Although Monet had painted the peaceful riverbank scene on several occasions,
this was one of the finest examples. Anna had once asked Fenston where he’d
acquired the painting, but he’d been evasive, and she couldn’t find any
reference to the sale among past transactions.
She looked
across at Leapman, whose lean and hungry look reminded her of Cassius. It
didn’t seem to matter what time of day it was, he always looked as if he needed
a shave.

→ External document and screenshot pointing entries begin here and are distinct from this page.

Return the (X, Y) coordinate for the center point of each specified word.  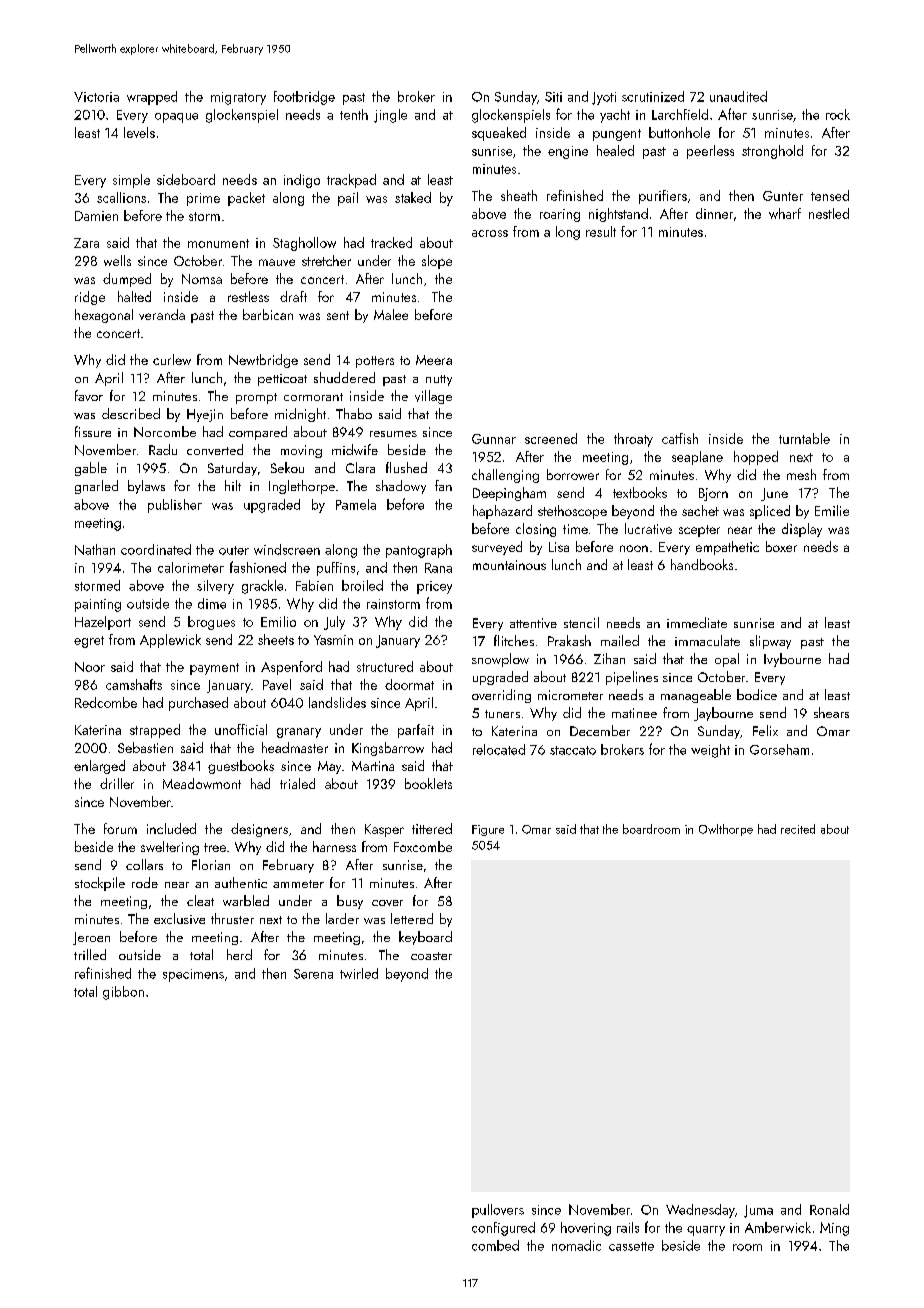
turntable (804, 438)
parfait (416, 731)
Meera (434, 360)
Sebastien (145, 747)
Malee (391, 314)
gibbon (123, 993)
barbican (268, 314)
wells (117, 260)
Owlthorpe (726, 830)
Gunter (783, 196)
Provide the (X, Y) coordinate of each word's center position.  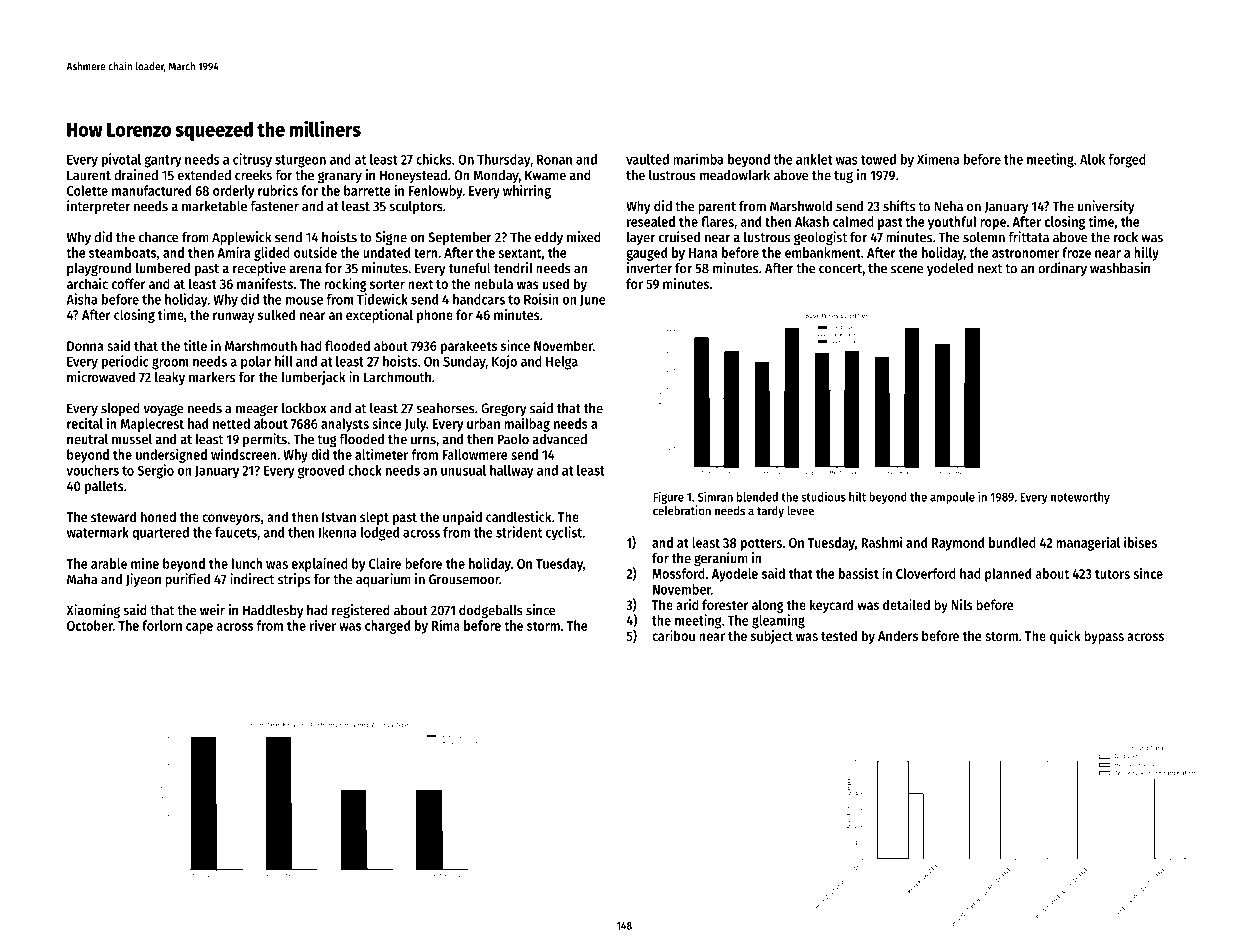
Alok (1092, 159)
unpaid (462, 518)
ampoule (952, 498)
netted (231, 423)
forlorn (162, 625)
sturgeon (300, 161)
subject (772, 637)
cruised (679, 237)
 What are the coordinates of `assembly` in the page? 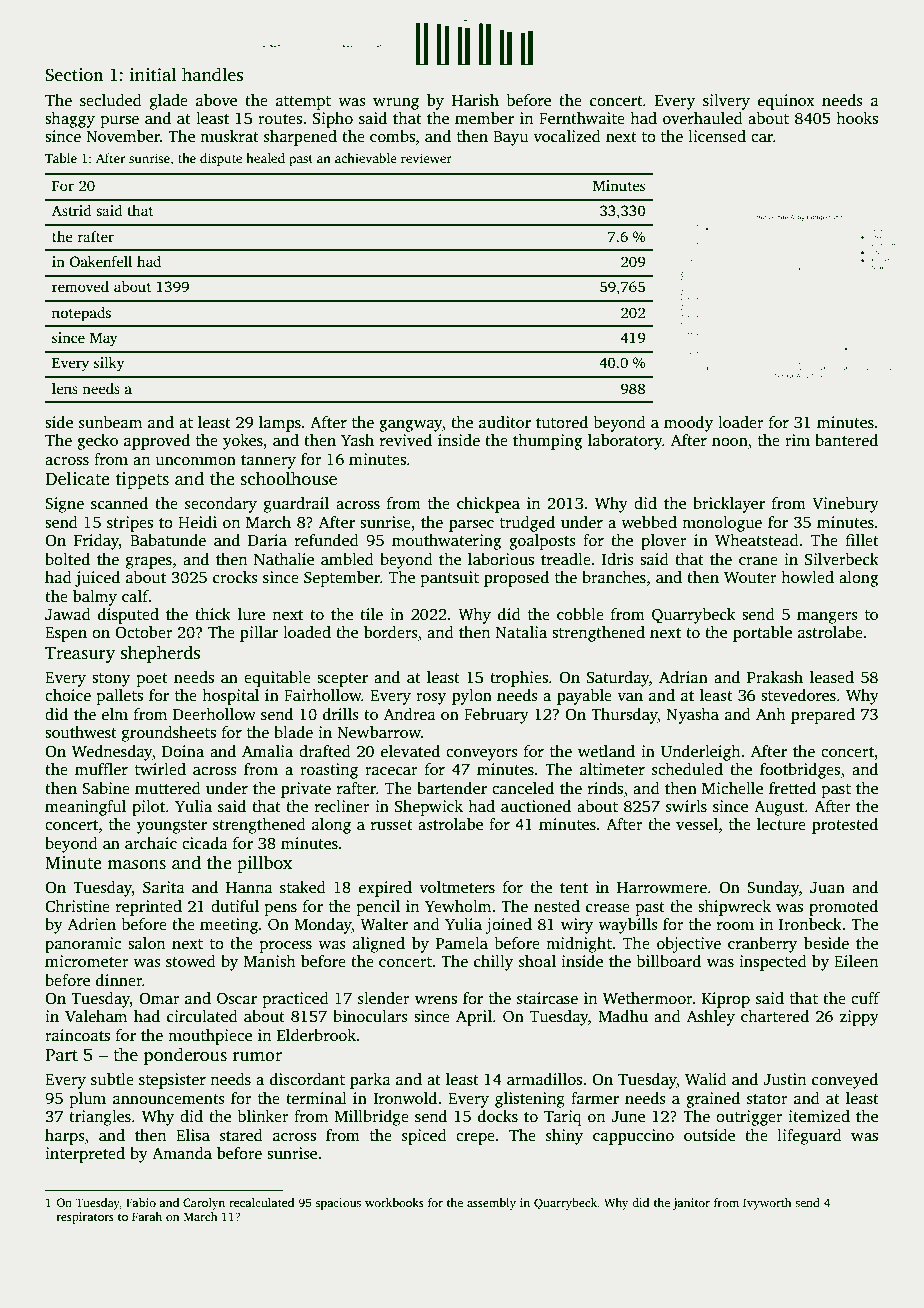 It's located at (491, 1204).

She turned her attention to Fenston, who was certainly no Brutus, and
shifted
uneasily in her chair, trying not to appear fazed by
the silence, which was suddenly broken, on Fenston’s nod.
‘Dr Petrescu,
some distressing information has been brought to the attention of the
chairman,’ Leapman began. ‘It would appear,’ he continued, ‘that you sent one of
the bank’s private and confidential documents to a client, before the chairman
had been given the chance to consider its implications.’
For a moment
Anna was taken by surprise, but she quickly recovered and decided to respond in
kind. ‘If, Mr Leapman, you are referring to my report concerning the loan to
the Wentworth Estate, you are correct. I did send a copy to Lady Victoria
Wentworth.’
‘But the
chairman was not given enough time to read that report and make a considered
judgement before you forwarded it to the client,’ said Leapman, looking down at
some notes.
‘That is not the
case, Mr Leapman. Both you and the chairman were sent copies of my report on
September first, with a recommendation that Lady Victoria should be advised of
her position before the next quarterly payment was due.’